_Exercise aim:_ Produce a verbatim copy of the entries listed below.

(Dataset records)
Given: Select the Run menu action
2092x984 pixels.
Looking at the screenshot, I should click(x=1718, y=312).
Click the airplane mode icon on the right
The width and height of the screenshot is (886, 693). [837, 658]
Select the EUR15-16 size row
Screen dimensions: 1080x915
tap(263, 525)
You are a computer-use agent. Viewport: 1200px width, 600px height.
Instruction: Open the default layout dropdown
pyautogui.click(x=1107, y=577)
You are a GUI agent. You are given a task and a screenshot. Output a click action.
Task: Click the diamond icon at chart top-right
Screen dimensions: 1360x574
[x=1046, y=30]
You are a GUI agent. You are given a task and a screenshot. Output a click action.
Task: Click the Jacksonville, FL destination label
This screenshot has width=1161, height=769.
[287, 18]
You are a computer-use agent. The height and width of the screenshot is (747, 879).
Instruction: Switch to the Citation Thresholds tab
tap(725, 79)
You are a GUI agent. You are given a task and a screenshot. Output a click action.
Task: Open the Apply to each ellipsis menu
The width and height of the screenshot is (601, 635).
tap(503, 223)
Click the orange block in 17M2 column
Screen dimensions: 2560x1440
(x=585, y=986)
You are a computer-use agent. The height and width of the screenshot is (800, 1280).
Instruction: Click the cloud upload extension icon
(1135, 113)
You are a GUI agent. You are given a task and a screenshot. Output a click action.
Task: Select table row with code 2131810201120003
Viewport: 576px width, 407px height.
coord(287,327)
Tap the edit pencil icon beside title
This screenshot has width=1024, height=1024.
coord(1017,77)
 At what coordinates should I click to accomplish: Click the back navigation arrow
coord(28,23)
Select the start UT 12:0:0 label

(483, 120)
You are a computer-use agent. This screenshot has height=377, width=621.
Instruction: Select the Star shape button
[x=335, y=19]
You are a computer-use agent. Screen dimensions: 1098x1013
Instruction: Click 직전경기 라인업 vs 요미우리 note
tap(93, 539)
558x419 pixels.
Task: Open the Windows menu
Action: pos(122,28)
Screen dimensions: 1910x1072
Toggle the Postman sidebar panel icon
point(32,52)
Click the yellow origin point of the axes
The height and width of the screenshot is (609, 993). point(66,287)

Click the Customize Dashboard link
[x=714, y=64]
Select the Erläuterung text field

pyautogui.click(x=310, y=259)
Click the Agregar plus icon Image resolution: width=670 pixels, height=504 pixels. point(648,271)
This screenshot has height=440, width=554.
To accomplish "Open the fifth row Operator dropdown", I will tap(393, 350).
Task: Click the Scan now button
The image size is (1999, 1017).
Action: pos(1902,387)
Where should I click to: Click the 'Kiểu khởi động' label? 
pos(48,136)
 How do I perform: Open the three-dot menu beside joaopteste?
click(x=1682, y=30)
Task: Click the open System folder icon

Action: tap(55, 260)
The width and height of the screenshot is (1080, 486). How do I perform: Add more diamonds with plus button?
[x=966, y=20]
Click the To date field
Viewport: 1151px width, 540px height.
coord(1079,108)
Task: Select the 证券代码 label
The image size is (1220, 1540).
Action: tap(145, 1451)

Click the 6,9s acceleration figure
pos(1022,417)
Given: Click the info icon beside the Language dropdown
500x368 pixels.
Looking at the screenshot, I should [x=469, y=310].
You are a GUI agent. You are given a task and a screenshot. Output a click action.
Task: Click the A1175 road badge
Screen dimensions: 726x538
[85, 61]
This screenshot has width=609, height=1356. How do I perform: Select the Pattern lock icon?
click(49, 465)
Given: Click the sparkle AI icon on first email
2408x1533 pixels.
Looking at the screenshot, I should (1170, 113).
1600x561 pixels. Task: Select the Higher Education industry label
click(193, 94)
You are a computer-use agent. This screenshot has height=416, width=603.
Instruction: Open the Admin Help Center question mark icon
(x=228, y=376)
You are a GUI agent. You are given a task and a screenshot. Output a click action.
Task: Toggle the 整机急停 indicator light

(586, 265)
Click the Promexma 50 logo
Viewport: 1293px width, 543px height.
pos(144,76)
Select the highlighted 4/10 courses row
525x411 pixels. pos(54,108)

_Response to the task:_
Given: Select the Run menu action
2092x984 pixels.
Looking at the screenshot, I should click(x=1718, y=312).
Click the airplane mode icon on the right
The width and height of the screenshot is (886, 693). [837, 658]
Select the EUR15-16 size row
Screen dimensions: 1080x915
tap(263, 525)
You are a computer-use agent. Viewport: 1200px width, 600px height.
Instruction: Open the default layout dropdown
pyautogui.click(x=1107, y=577)
You are a GUI agent. You are given a task and a screenshot. Output a click action.
Task: Click the diamond icon at chart top-right
Screen dimensions: 1360x574
[x=1046, y=30]
You are a GUI agent. You are given a task and a screenshot. Output a click action.
Task: Click the Jacksonville, FL destination label
This screenshot has width=1161, height=769.
[287, 18]
You are a computer-use agent. The height and width of the screenshot is (747, 879).
Instruction: Switch to the Citation Thresholds tab
tap(725, 79)
You are a GUI agent. You are given a task and a screenshot. Output a click action.
Task: Open the Apply to each ellipsis menu
The width and height of the screenshot is (601, 635).
tap(503, 223)
Click the orange block in 17M2 column
Screen dimensions: 2560x1440
(x=585, y=986)
You are a computer-use agent. The height and width of the screenshot is (800, 1280).
Instruction: Click the cloud upload extension icon
(1135, 113)
You are a GUI agent. You are given a task and a screenshot. Output a click action.
Task: Select table row with code 2131810201120003
Viewport: 576px width, 407px height.
coord(287,327)
Tap the edit pencil icon beside title
This screenshot has width=1024, height=1024.
coord(1017,77)
 At what coordinates should I click to accomplish: Click the back navigation arrow
coord(28,23)
Select the start UT 12:0:0 label

(483, 120)
You are a computer-use agent. This screenshot has height=377, width=621.
Instruction: Select the Star shape button
[x=335, y=19]
You are a computer-use agent. Screen dimensions: 1098x1013
Instruction: Click 직전경기 라인업 vs 요미우리 note
tap(93, 539)
558x419 pixels.
Task: Open the Windows menu
Action: pos(122,28)
Screen dimensions: 1910x1072
Toggle the Postman sidebar panel icon
point(32,52)
Click the yellow origin point of the axes
The height and width of the screenshot is (609, 993). point(66,287)

Click the Customize Dashboard link
[x=714, y=64]
Select the Erläuterung text field

pyautogui.click(x=310, y=259)
Click the Agregar plus icon Image resolution: width=670 pixels, height=504 pixels. point(648,271)
This screenshot has height=440, width=554.
To accomplish "Open the fifth row Operator dropdown", I will tap(393, 350).
Task: Click the Scan now button
The image size is (1999, 1017).
Action: pos(1902,387)
Where should I click to: Click the 'Kiểu khởi động' label? 
pos(48,136)
 How do I perform: Open the three-dot menu beside joaopteste?
click(x=1682, y=30)
Task: Click the open System folder icon

Action: tap(55, 260)
The width and height of the screenshot is (1080, 486). How do I perform: Add more diamonds with plus button?
[x=966, y=20]
Click the To date field
Viewport: 1151px width, 540px height.
coord(1079,108)
Task: Select the 证券代码 label
The image size is (1220, 1540).
Action: tap(145, 1451)

Click the 6,9s acceleration figure
pos(1022,417)
Given: Click the info icon beside the Language dropdown
500x368 pixels.
Looking at the screenshot, I should [x=469, y=310].
You are a GUI agent. You are given a task and a screenshot. Output a click action.
Task: Click the A1175 road badge
Screen dimensions: 726x538
[85, 61]
This screenshot has width=609, height=1356. How do I perform: Select the Pattern lock icon?
click(49, 465)
Given: Click the sparkle AI icon on first email
2408x1533 pixels.
Looking at the screenshot, I should (1170, 113).
1600x561 pixels. Task: Select the Higher Education industry label
click(193, 94)
You are a computer-use agent. This screenshot has height=416, width=603.
Instruction: Open the Admin Help Center question mark icon
(x=228, y=376)
You are a GUI agent. You are given a task and a screenshot. Output a click action.
Task: Toggle the 整机急停 indicator light

(586, 265)
Click the Promexma 50 logo
Viewport: 1293px width, 543px height.
pos(144,76)
Select the highlighted 4/10 courses row
525x411 pixels. pos(54,108)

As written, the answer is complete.